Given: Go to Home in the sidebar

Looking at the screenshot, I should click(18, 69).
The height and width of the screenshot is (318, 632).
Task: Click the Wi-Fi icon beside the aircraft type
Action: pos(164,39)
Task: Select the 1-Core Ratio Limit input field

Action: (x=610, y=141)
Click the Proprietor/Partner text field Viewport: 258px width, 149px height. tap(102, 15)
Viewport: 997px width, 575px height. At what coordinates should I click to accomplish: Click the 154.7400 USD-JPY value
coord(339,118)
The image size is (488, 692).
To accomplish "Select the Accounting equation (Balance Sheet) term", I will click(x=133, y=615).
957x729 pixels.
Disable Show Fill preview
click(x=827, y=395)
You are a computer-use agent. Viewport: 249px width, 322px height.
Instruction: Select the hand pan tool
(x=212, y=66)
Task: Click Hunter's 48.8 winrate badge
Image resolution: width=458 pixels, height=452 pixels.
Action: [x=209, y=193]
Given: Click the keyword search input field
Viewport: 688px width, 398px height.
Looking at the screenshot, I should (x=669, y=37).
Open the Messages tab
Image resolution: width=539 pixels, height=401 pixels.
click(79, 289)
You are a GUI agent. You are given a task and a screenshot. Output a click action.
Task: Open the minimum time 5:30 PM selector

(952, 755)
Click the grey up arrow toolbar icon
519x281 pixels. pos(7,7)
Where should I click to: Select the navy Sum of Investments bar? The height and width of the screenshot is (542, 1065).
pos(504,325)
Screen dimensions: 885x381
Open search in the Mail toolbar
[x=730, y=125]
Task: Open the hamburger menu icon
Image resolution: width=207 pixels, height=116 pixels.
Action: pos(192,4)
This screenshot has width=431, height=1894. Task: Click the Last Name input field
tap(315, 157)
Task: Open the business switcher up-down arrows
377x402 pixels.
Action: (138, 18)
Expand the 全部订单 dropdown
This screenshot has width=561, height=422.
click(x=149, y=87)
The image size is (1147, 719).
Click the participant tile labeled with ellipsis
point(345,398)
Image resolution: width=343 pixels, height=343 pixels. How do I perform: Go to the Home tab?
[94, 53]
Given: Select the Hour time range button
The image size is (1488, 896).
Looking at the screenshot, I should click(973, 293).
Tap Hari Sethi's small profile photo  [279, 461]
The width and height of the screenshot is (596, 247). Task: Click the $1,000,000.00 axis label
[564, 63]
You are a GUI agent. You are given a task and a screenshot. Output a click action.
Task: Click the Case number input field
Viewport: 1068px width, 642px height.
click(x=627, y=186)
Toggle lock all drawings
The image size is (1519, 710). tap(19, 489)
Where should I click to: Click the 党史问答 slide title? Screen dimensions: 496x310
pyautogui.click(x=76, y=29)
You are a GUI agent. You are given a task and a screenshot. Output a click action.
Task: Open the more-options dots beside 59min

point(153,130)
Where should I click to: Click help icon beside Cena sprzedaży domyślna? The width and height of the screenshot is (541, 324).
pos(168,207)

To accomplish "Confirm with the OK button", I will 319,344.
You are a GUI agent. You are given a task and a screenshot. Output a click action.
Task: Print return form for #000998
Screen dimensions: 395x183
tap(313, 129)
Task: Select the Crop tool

★ ★ ★ ★ ★

● **WHAT IS BEING ASKED**
Reproduce every line of the data without changing a word.

● **SOLUTION TO THE EXERCISE**
Given: Go to Home in the sidebar

Looking at the screenshot, I should click(18, 69).
The height and width of the screenshot is (318, 632).
Task: Click the Wi-Fi icon beside the aircraft type
Action: pos(164,39)
Task: Select the 1-Core Ratio Limit input field

Action: (x=610, y=141)
Click the Proprietor/Partner text field Viewport: 258px width, 149px height. tap(102, 15)
Viewport: 997px width, 575px height. At what coordinates should I click to accomplish: Click the 154.7400 USD-JPY value
coord(339,118)
The image size is (488, 692).
To accomplish "Select the Accounting equation (Balance Sheet) term", I will click(x=133, y=615).
957x729 pixels.
Disable Show Fill preview
click(x=827, y=395)
You are a computer-use agent. Viewport: 249px width, 322px height.
Instruction: Select the hand pan tool
(x=212, y=66)
Task: Click Hunter's 48.8 winrate badge
Image resolution: width=458 pixels, height=452 pixels.
Action: [x=209, y=193]
Given: Click the keyword search input field
Viewport: 688px width, 398px height.
Looking at the screenshot, I should (x=669, y=37).
Open the Messages tab
Image resolution: width=539 pixels, height=401 pixels.
click(79, 289)
You are a GUI agent. You are given a task and a screenshot. Output a click action.
Task: Open the minimum time 5:30 PM selector

(952, 755)
Click the grey up arrow toolbar icon
519x281 pixels. pos(7,7)
Where should I click to: Select the navy Sum of Investments bar? The height and width of the screenshot is (542, 1065).
pos(504,325)
Screen dimensions: 885x381
Open search in the Mail toolbar
[x=730, y=125]
Task: Open the hamburger menu icon
Image resolution: width=207 pixels, height=116 pixels.
Action: pos(192,4)
This screenshot has width=431, height=1894. Task: Click the Last Name input field
tap(315, 157)
Task: Open the business switcher up-down arrows
377x402 pixels.
Action: (138, 18)
Expand the 全部订单 dropdown
This screenshot has width=561, height=422.
click(x=149, y=87)
The image size is (1147, 719).
Click the participant tile labeled with ellipsis
point(345,398)
Image resolution: width=343 pixels, height=343 pixels. How do I perform: Go to the Home tab?
[94, 53]
Given: Select the Hour time range button
The image size is (1488, 896).
Looking at the screenshot, I should click(973, 293).
Tap Hari Sethi's small profile photo  [279, 461]
The width and height of the screenshot is (596, 247). Task: Click the $1,000,000.00 axis label
[564, 63]
You are a GUI agent. You are given a task and a screenshot. Output a click action.
Task: Click the Case number input field
Viewport: 1068px width, 642px height.
click(x=627, y=186)
Toggle lock all drawings
The image size is (1519, 710). tap(19, 489)
Where should I click to: Click the 党史问答 slide title? Screen dimensions: 496x310
pyautogui.click(x=76, y=29)
You are a GUI agent. You are given a task and a screenshot. Output a click action.
Task: Open the more-options dots beside 59min

point(153,130)
Where should I click to: Click help icon beside Cena sprzedaży domyślna? The width and height of the screenshot is (541, 324).
pos(168,207)

To accomplish "Confirm with the OK button", I will 319,344.
You are a GUI agent. You are given a task and a screenshot. Output a click action.
Task: Print return form for #000998
Screen dimensions: 395x183
tap(313, 129)
Task: Select the Crop tool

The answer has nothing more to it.